5) Taking all of the above together, we know absolutely nothing about the development of bimatoprost. The only thing we know is that almost no new hair loss products ever work - even the ones with good track records in preclinical trials (see: ICX, Aderans, Follica, Histogen, etc.). There is no reason to assume bimatoprost will be any different.

So how would the company protect the product then if it does work. That would be a very good reason to withhold results and stop competitors from selling the product as well.

do they have to file a patent? get it protected? What do they do so that they are the only ones to sell it?

Going to reiterate my reasoning to be positive about this drug, and I welcome someone to challenge my argument, using facts and logic.
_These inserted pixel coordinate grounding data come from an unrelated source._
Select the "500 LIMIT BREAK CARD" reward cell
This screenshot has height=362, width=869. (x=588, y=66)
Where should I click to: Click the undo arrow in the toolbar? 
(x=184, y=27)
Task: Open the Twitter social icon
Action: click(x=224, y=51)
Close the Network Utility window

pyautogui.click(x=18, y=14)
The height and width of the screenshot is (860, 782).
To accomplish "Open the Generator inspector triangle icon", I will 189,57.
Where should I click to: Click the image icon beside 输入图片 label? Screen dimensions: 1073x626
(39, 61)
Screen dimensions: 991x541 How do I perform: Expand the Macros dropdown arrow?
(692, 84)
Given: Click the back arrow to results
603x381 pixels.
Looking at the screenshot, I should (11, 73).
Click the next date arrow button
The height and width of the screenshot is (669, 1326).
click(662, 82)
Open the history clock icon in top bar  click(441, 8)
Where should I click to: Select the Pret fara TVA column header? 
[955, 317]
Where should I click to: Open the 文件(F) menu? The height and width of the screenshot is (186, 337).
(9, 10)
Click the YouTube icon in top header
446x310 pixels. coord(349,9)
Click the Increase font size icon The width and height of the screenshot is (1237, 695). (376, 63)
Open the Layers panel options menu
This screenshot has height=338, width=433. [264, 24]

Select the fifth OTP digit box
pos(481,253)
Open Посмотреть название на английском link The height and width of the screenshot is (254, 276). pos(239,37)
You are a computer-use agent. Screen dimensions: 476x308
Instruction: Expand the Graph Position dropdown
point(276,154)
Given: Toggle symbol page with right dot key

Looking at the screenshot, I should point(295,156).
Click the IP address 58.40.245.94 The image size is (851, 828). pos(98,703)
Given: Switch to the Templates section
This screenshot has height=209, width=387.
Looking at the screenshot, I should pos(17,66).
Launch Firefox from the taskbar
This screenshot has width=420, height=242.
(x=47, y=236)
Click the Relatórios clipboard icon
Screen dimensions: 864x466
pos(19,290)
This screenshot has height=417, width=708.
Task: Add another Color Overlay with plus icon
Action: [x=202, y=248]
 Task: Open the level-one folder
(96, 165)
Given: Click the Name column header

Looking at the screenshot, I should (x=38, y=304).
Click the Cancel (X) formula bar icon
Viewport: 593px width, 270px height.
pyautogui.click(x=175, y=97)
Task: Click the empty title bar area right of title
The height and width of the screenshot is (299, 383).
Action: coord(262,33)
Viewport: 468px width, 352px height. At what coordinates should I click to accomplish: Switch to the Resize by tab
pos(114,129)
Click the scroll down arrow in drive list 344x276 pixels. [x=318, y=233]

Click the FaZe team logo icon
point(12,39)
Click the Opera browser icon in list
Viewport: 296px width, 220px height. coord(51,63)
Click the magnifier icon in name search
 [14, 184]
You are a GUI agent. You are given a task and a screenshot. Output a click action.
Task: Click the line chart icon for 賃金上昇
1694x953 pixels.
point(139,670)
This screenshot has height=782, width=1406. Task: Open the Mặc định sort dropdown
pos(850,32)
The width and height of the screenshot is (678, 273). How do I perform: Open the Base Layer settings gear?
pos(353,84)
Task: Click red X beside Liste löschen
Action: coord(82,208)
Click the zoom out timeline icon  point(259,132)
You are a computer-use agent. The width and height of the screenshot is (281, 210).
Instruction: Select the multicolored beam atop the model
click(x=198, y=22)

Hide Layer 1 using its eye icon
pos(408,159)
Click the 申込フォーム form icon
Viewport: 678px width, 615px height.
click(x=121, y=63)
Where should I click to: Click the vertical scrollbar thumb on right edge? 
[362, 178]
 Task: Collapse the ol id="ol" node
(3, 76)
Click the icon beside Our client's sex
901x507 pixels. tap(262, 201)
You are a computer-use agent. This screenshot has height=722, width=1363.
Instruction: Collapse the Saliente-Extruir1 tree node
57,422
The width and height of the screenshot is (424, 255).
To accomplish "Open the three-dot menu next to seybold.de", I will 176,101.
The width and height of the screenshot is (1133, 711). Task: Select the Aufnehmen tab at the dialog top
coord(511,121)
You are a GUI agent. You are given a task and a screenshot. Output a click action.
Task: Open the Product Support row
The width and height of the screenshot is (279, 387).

Investor relations person says they haven't released phase 2b results, even to shareholders, because of the "complexity of bimatoprost." They've known the results of the trials for about 7 months, but haven't said a word to anyone, not even their beloved shareholders.

This is a strange case, but I side with optimism because we know the drug works. Also, several other companies can produce generic bimatoprost, so I'm beginning to believe it's a legal issue. In the past, what set Allergan's products containing bimatoprost apart were licensed trademarks (Lumigan, Latisse). I'm not certain things succeeded, but it may take being closer to having an actual product with an actual licensed trademark to release results, if it did in fact succeed.

Someone provide me a better argument why they haven't released results, even to shareholders, in 6+ months and I'll shut up. Convince me I'm wrong, I'm very open to it. Again, what's the harm in releasing the results of this one if it didn't work, when 70 other of their applications have worked, 50 of which are late stage?

Propably they are waiting for the end of the SM trial and depending on that they will decide to continue or not. SM could be a big thing I hope.

What I'm saying is that for this drug, if it made it through phase 2b (efficacy), it would almost certainly make it to market. They will do a phase 3 because they have to.

What do you mean its just a formality? Isn't phase 3 necessary for fda approval? Can they start selling before phase 3?

It does explain it to a certain degree - there could be a legal and/or business issue holding them back from saying anything. Investor relations even said it was a complex issue why they haven't yet released results, and it has to do with the complexities surrounding the drug itself. How complex is it if the drug failed for hair loss? It works for other indications. That's not a big deal to say so, not all is lost because it works for other things like glaucoma and eyelashes.

Don't forget that phase 2b success = launch. Phase 3 is just a formality in this case.